Seit dem Sommer ermittelt die Staatsanwaltschaft zudem gegen die Spitze der landeseigenen Investitionsbank Berlin (IBB), über die die Soforthilfe beantragt und ausgezahlt wurde. Dabei geht es um den Verdacht der Untreue und Beihilfe zur Untreue. Auch politisch sorgt die laxe Auszahlpraxis in der Hauptstadt für Ärger – unter anderem in der Bundesregierung, die den Großteil des Geldes bereitgestellt hatte. Im Fokus stehen dabei Wirtschaftssenatorin Ramona Pop (Grüne) und Finanzsenator Matthias Kollatz (SPD), die auch im Verwaltungsrat der Förderbank sitzen. Wie im Sommer bekannt wurde, sollen beide Senatoren persönlich an der Erstellung des Antragsformulars der IBB für die Hilfen beteiligt gewesen sein und auf Vereinfachungen gedrungen haben.

Andere Verfahren müssen zurückstehen

Auf Anfrage von Capital erklärte ein IBB-Sprecher, die Förderbank und die Senatsverwaltung hätten „in enger Abstimmung“ gestanden, um die Corona-Soforthilfeprogramme aufzusetzen. „Es gab einen Austausch mit der Senatsverwaltung zur Art und Weise der Antragstellung – so wie bei anderen Senatsprogrammen auch. Damit wurde sichergestellt, dass die Bewilligungspraxis den Beschlüssen des Senats und des Abgeordnetenhauses entspricht.“ Der IBB-Sprecher verwies darauf, dass die Förderbank vom Senat mit der Durchführung des Soforthilfeprogramms beauftragt worden sei. Ein „gesonderter Vorstandsbeschluss“ der Bank sei daher „nicht notwendig“ gewesen.
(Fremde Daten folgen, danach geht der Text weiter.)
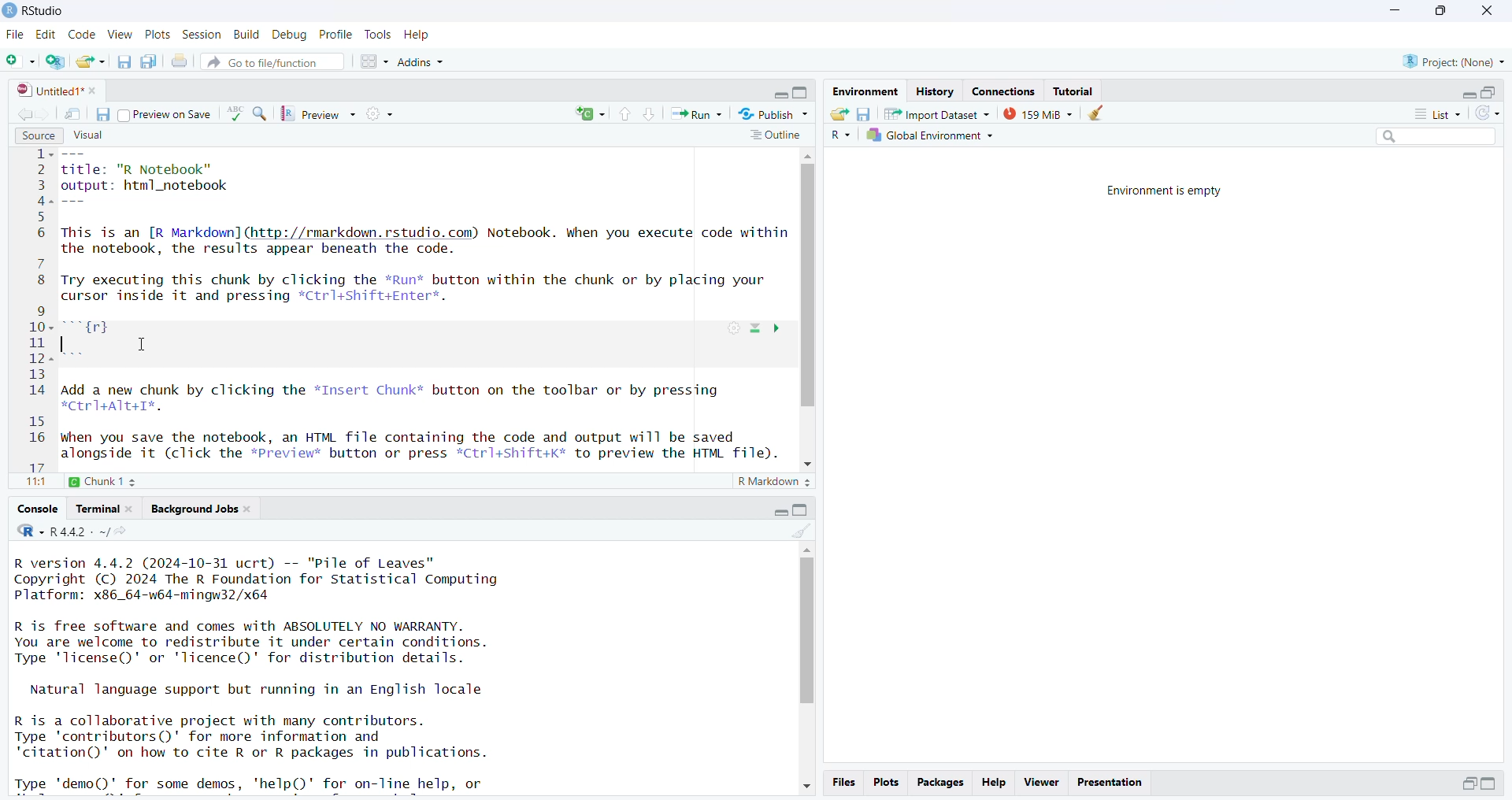 Image resolution: width=1512 pixels, height=800 pixels. What do you see at coordinates (20, 61) in the screenshot?
I see `new file` at bounding box center [20, 61].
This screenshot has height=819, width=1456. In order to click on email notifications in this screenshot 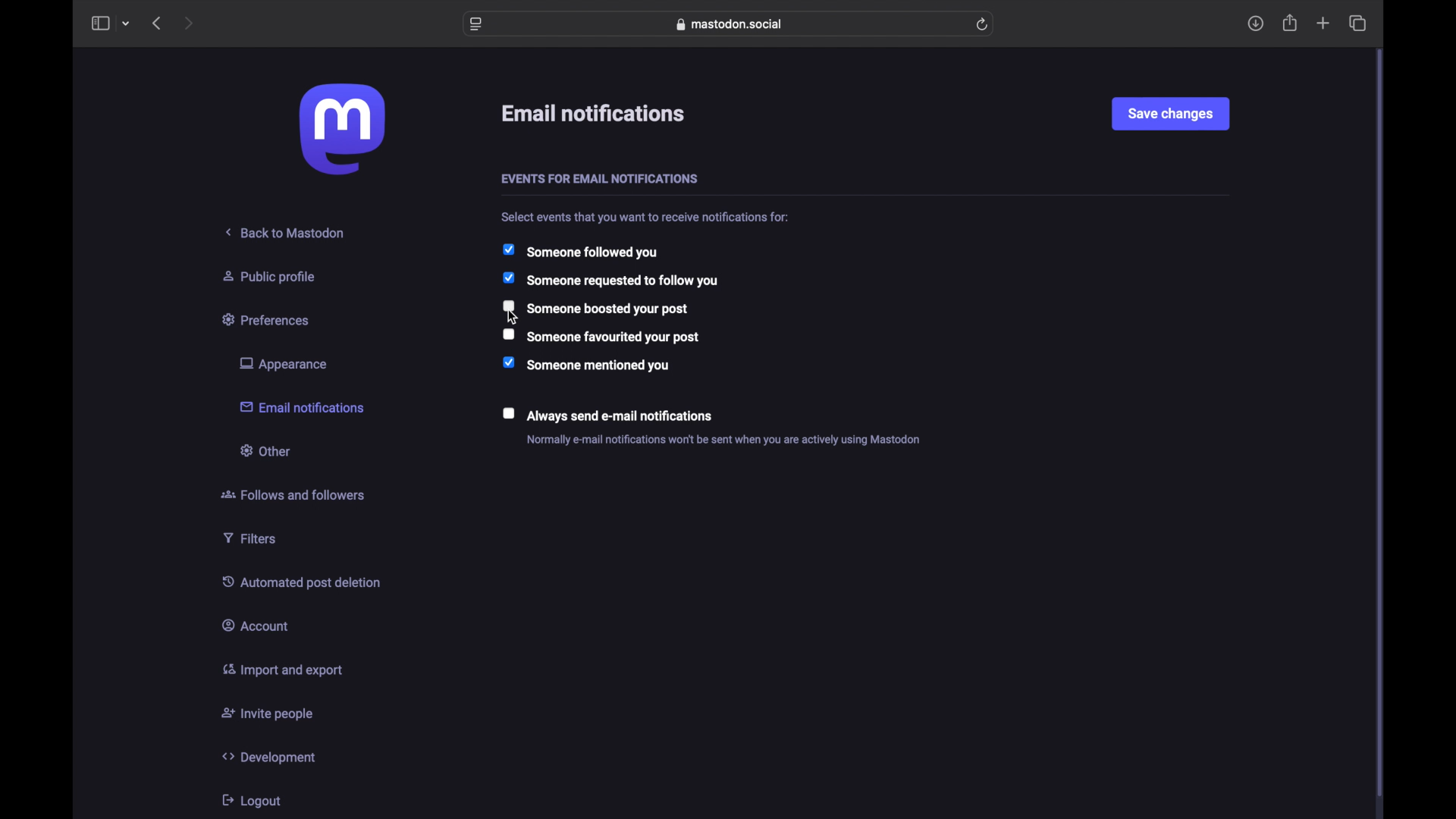, I will do `click(302, 406)`.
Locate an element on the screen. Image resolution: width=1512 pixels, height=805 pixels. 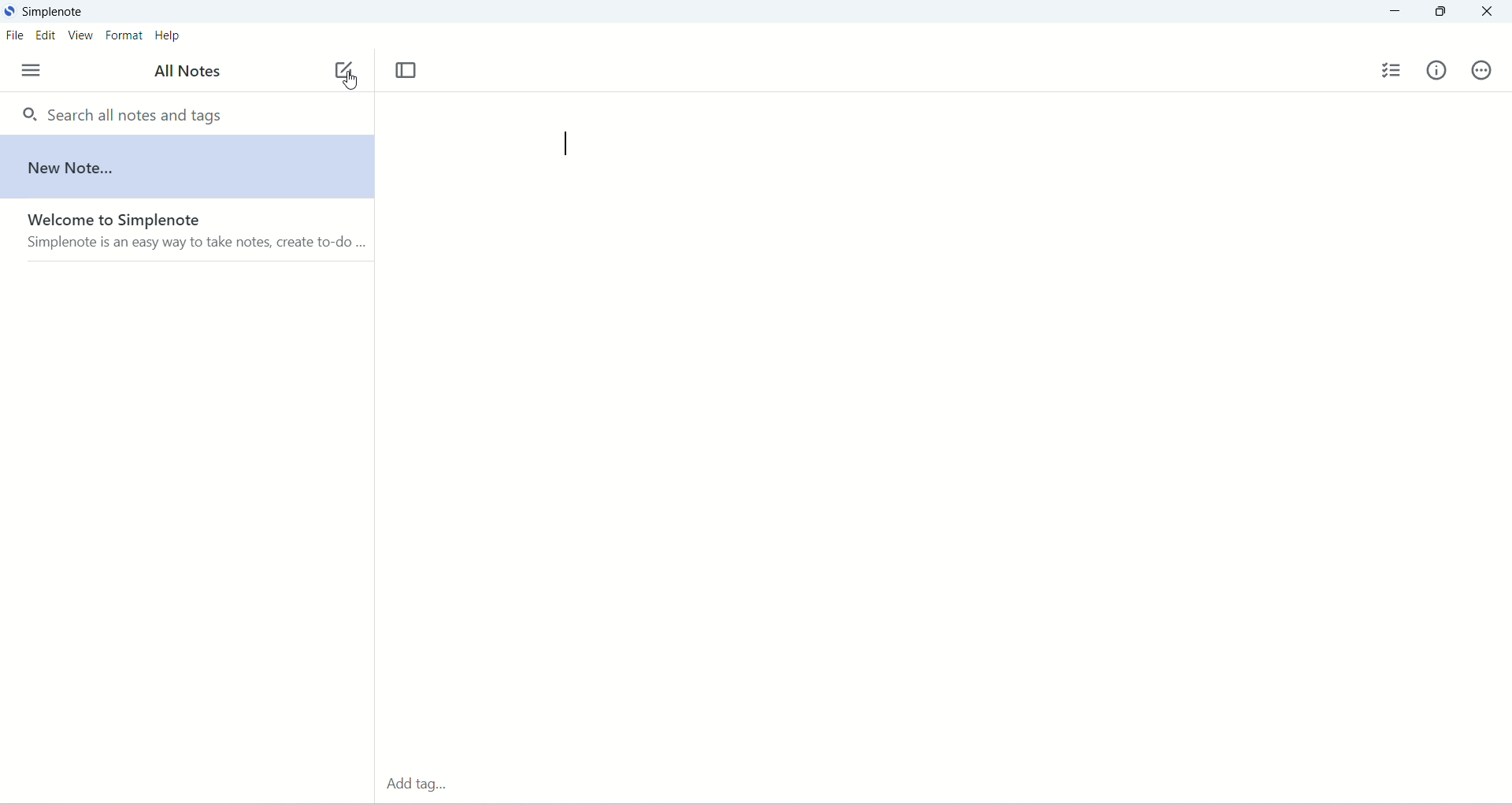
simplenote is located at coordinates (53, 12).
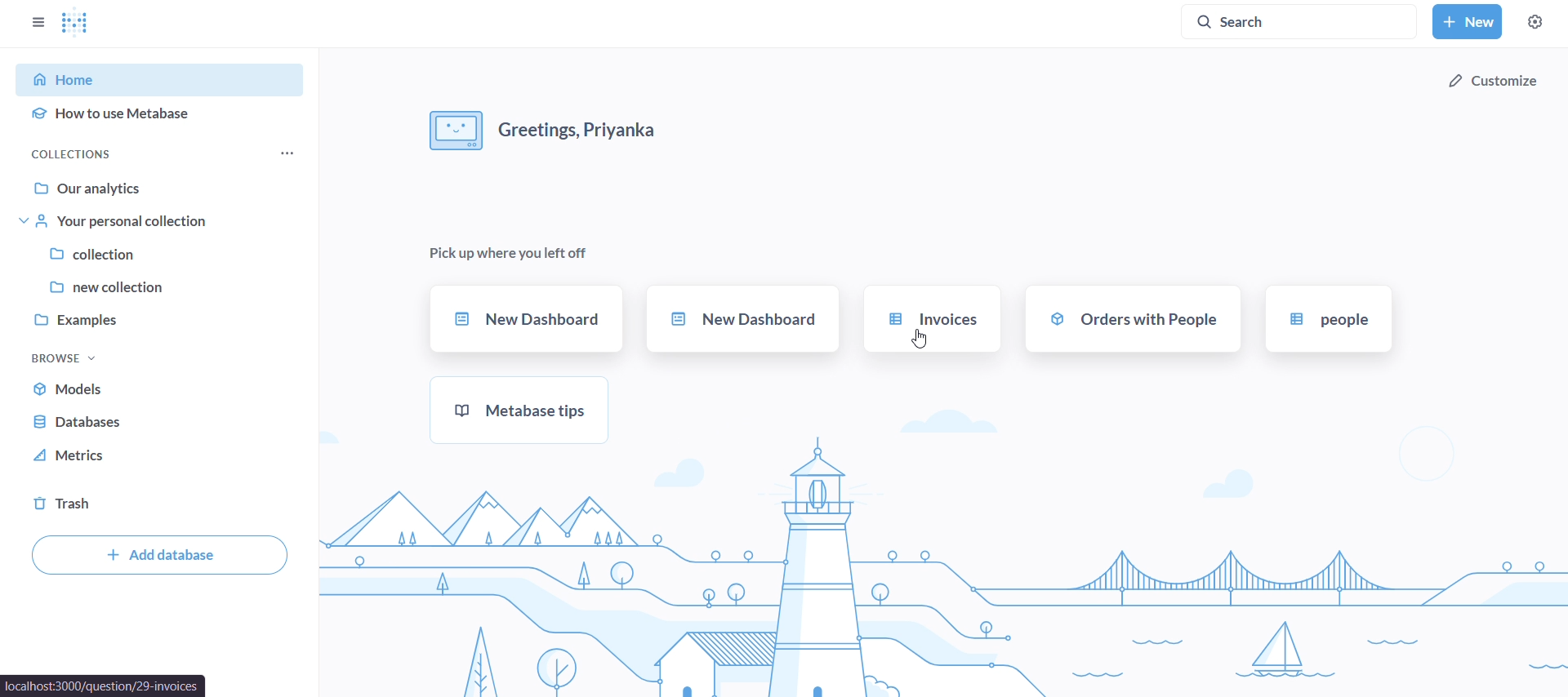 The image size is (1568, 697). Describe the element at coordinates (73, 422) in the screenshot. I see `database` at that location.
Nach Angaben von Insidern soll nun auch die Sonderermittlungsgruppe bei der Staatsanwaltschaft auf eine Anregung aus dem Senat zurückgehen – möglicherweise, um den politischen Druck abzufedern. Dagegen betonte eine Sprecherin der Staatsanwaltschaft, bei der Einrichtung der Corona-Hilfen-Ermittlungsgruppe handele sich um eine „behördeninterne Entscheidung“. Auch eine Sprecherin von Wirtschaftssenatorin Pop betonte, die Staatsanwaltschaft treffe ihre Entscheidungen „selbstständig“. Intern führt die Abstellung der Staatsanwälte für die Corona-Zuschüsse in der Anklagebehörde jedoch zu Unmut. Wegen mangelnder Kapazitäten müssten andere Wirtschaftsverfahren zurückgestellt werden, heißt es in Ermittlerkreisen. Dies könne im Ergebnis dazu führen, dass manche Fälle von Wirtschaftskriminalität in Berlin verjährten.